My DH has done similarly with his Godson.
I would not accept the role, which includes clear promises towards the child, unless I felt confident I could fulfill it.
I would have loved Godparents for my DC but we couldn't find any friends we were sure would be committed til they were no longer fit to be so and, ime, family already should have a special, close and lifelong (different) role in my children's lives so were not appropriate. My DC do think they have missed out on not having Godparents but there we are ...
I don't see why parents choose Godparents if they are not religious. I'm sure a ceremony like adishbestservedcold describes would be a special thing and the promises can be truly meant.

PopGoesTheWeaz · 07/01/2018 21:58

*The Godparents fill a very specific role in the child's life, ADishBestEatenCold. No need for the free styling required at a civil ceremony...(

I shouldn't speak for her but I think Dish's point is that in the civil ceremony the "god"parents made personal promises. When I've been a godparent, I've been given lines 5 minutes before the ceremony and I promise to keep the children out of the devils clutches or whatever it is. My athiest friends arent actually concerned with their children being part of the church or worried about them being tempted by the Devil.

Perhaps if Godparents instead said what they understood the role to be and promised that, they would be more likely to adhere to that promise and there would be less hard feelings 15 years on.

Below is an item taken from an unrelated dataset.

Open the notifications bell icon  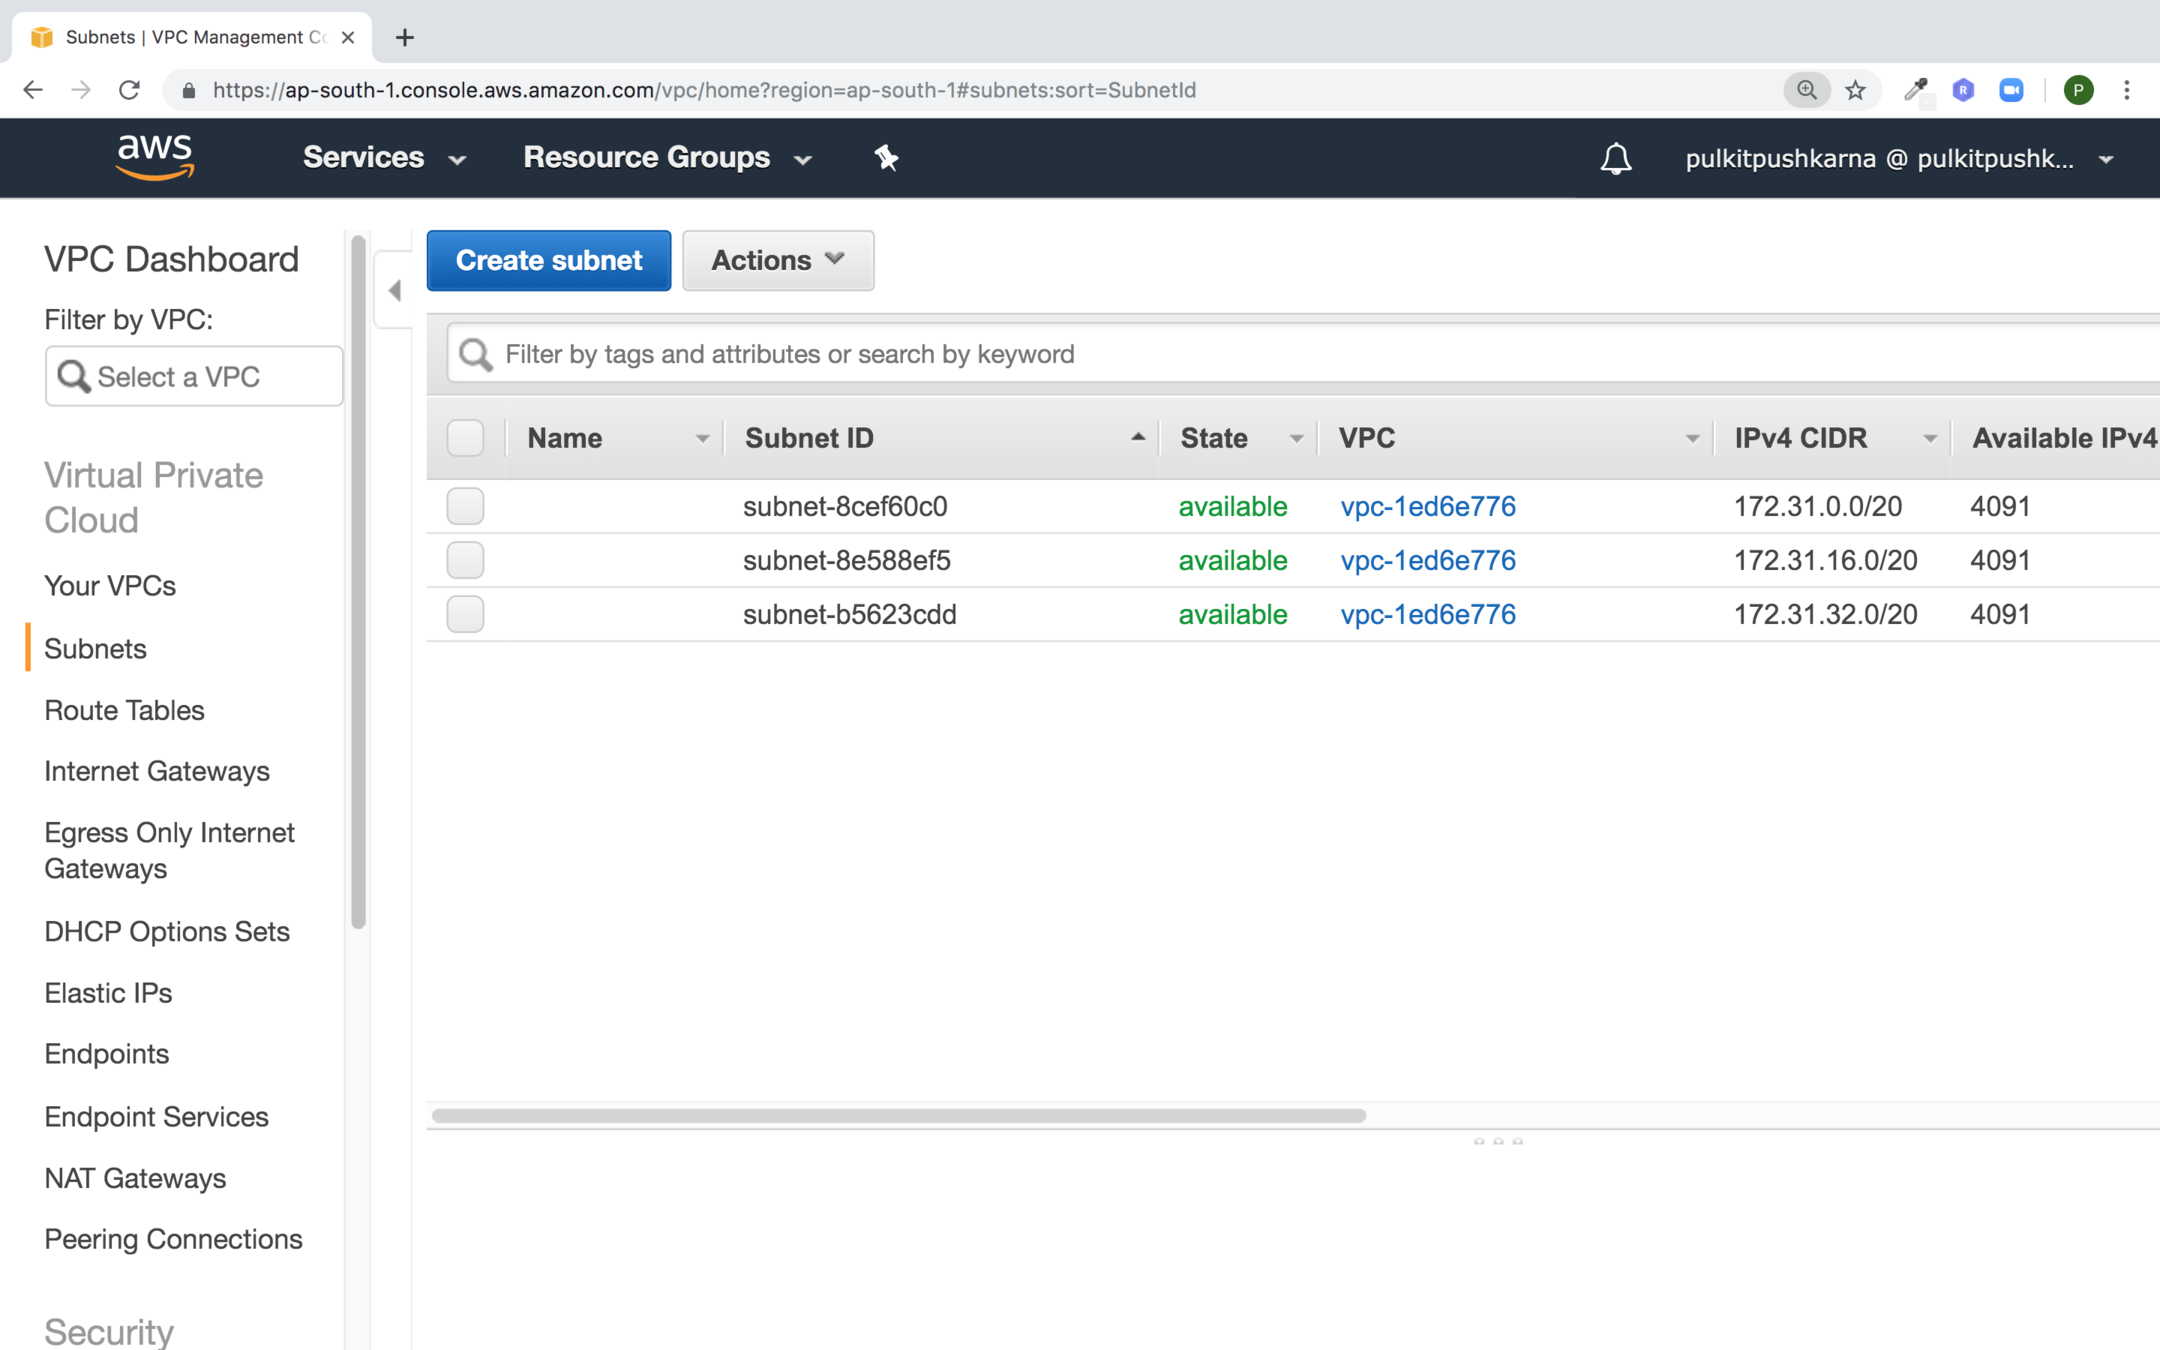pyautogui.click(x=1615, y=158)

Lizzie48 · 07/01/2018 21:59

I agree with you, Crunched. We thought very carefully about who to choose to be godparents to our DDs, we wanted to choose people who would be committed to pray for our DDs. We asked a couple who we're close friends with for DD1 and they have a great relationship with her to this day and I have confidence this will continue. DD2 has my DSis and DBIL. The only issue is that DD1's godparents give pressies to her but not to DD2, whereas DD2's godparents are her auntie and uncle and give pressies to both of them. I should have thought of that!

LuluJakey1 · 07/01/2018 22:06

I have 4 godaughters and only see two of them. One moved to Leicester when she was little and I lost touch with her parents, another was a daughter of a cousin I am now NC with. The third is very disabled and can not do anything and responds to no one- I do see her occasionally but she is unresponsive and can not communicate at all. I take her out to give her mum a break sometimes but I could be anyone. The other is now 16 and I have seen her regularly since she was a baby. Her mum is my best friend and that has kept the relationship close. I would hope she has felt supported, loved and encouraged by me. I treat her as well to nice things.
I don't see it as a religious thing but do see it as being about support and helping her to develop into a happy person.

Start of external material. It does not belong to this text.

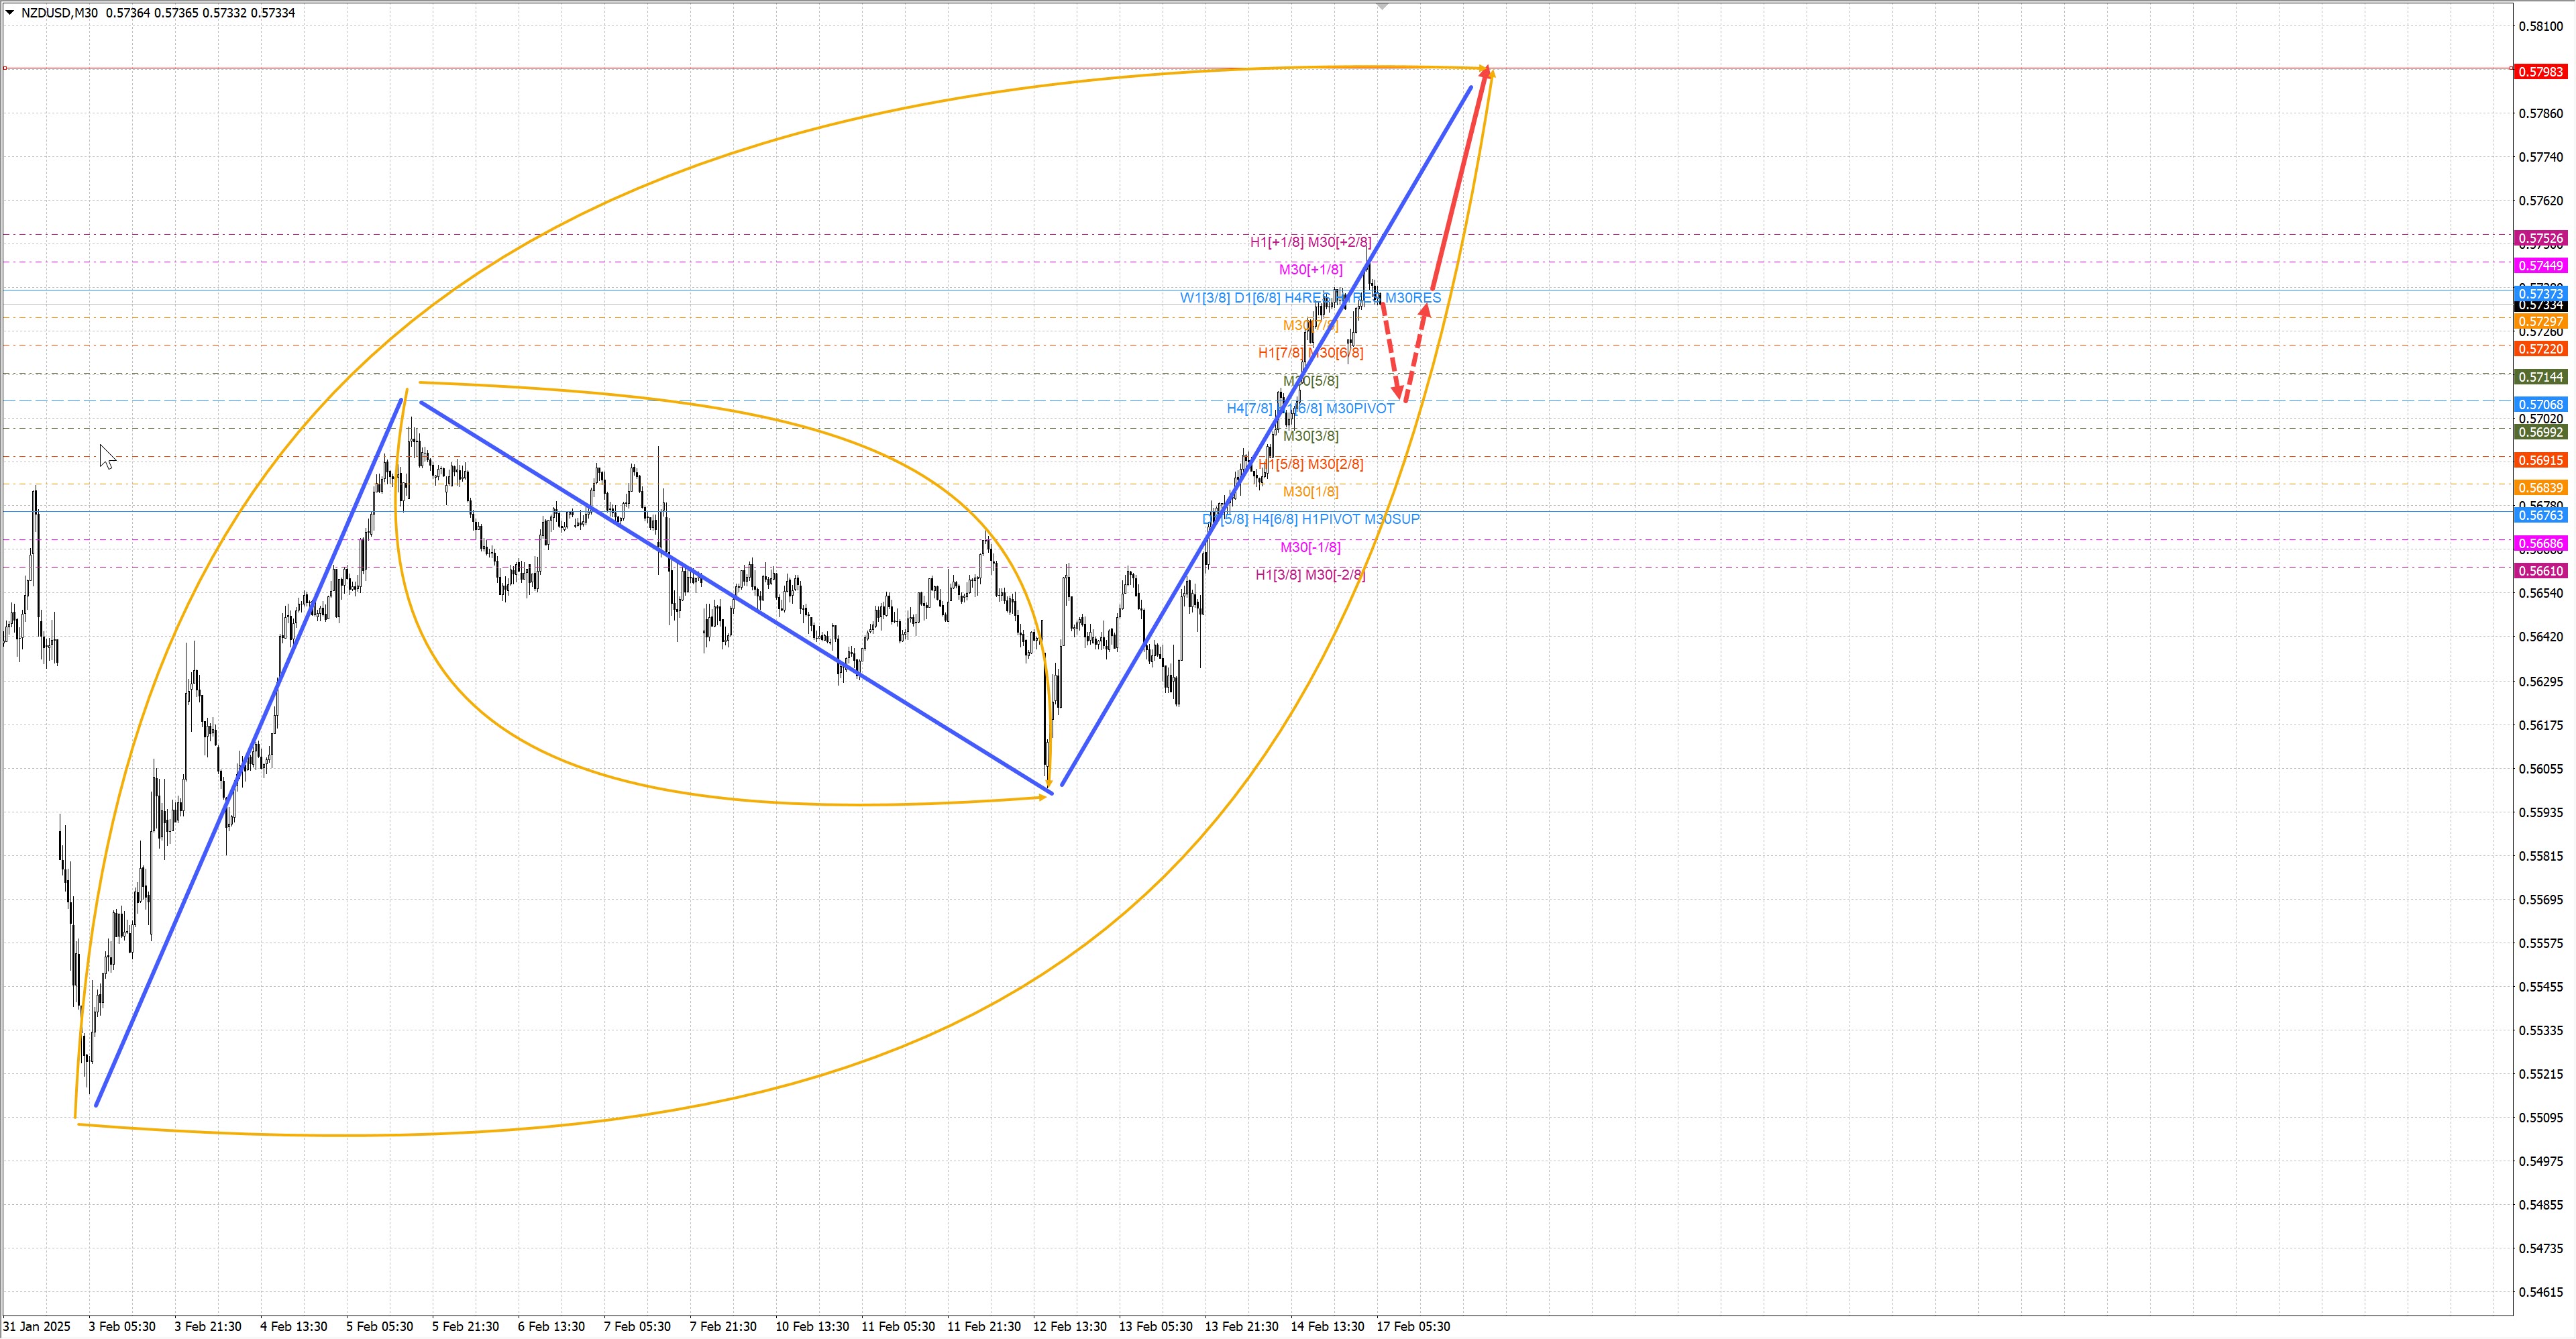The width and height of the screenshot is (2576, 1339).
Task: Click the orange 0.56839 price label
Action: tap(2540, 488)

LuluJakey1 · 07/01/2018 22:06

My own Ds and DD are not christened yet.

Julie8008 · 07/01/2018 22:07

'Godparent' is just a title for the day to reward relatives or friends. They have no long term obligation to you or your children. If you fall out why would they want to keep in touch with your children. Just move on and make new friends.

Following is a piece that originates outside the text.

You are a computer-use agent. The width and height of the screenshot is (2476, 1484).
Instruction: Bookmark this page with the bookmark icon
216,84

DancesWithOtters · 07/01/2018 22:14

This reply has been deleted

Message withdrawn at poster's request.

ADishBestEatenCold · 07/01/2018 22:29

Thank you, PopGoesTheWeaz!

ADishBestEatenCold · 07/01/2018 22:36

"The Godparents fill a very specific role in the child's life"

Except, from what is being said, it would seem that a lot of them don't, Iamagreyhoundhearmeroar.

Perhaps a little "free styling" beforehand would really make them think about their role and how they might fulfil it. Smile

DuckbilledSplatterPuff · 07/01/2018 23:00

RE
"Not once did I mention presents". You did imply presents PomPom42, when you said " since then my daughter has had a Xmas and a birthday. No card from her or anything?"

That sentance implies presents and in any case its quite normal for godparents to notice their godchildren on their birthdays and at Xmas because its a way of keeping in touch, and that usually means a gift.
But even if it doesn't, the point I was trying to make was that if you really want them to notice your child, perhaps it's worth trying to rebuild the friendship for the child's sake.